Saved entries

^^^^^^^^

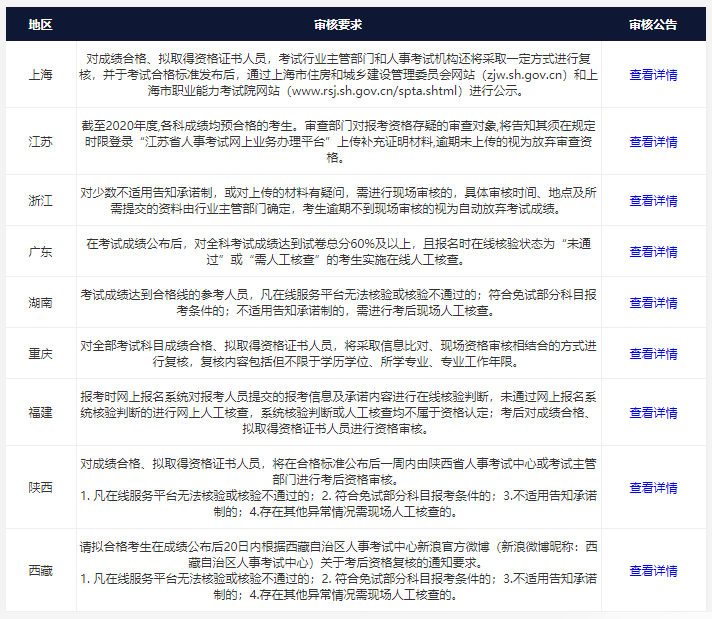Screen dimensions: 712x619
Task: Click the 审核要求 column header
Action: 338,24
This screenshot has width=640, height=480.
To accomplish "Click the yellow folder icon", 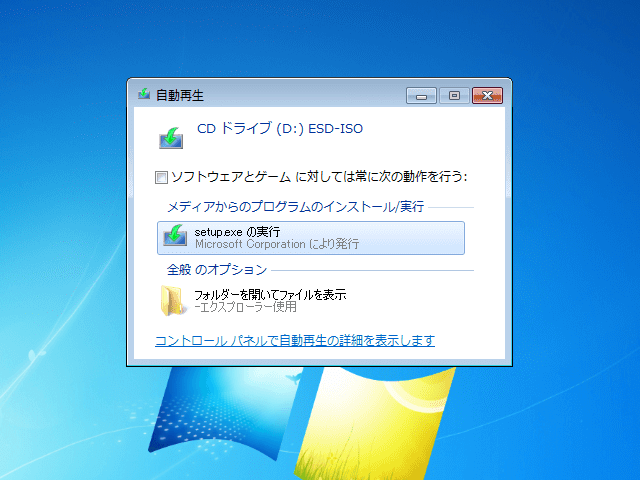I will (x=172, y=299).
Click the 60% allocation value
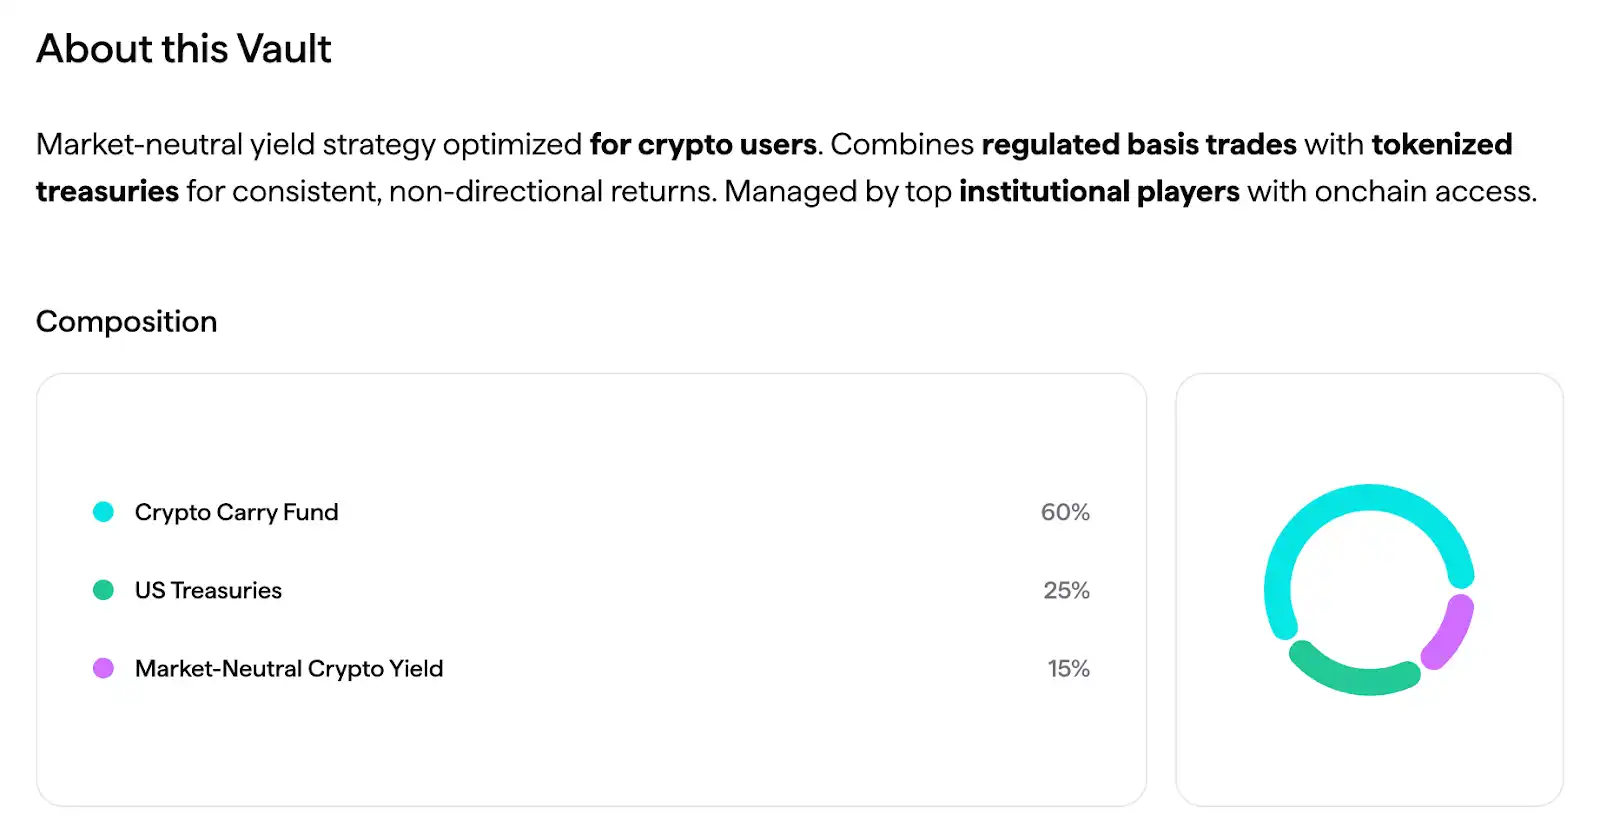1600x834 pixels. pyautogui.click(x=1064, y=512)
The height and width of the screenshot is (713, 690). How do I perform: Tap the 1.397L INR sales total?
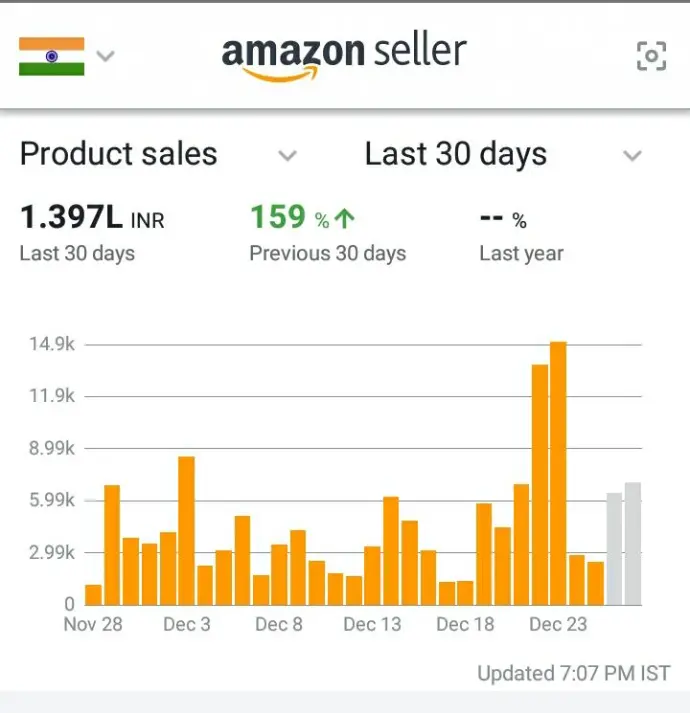(x=92, y=217)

^^^^^^^^

An acceptable answer consists of the lines above from the one holding "The height and" to the end of the data, repeated exactly and containing no pictures.

The height and width of the screenshot is (713, 690). How do I perform: Tap the 1.397L INR sales total?
(x=92, y=217)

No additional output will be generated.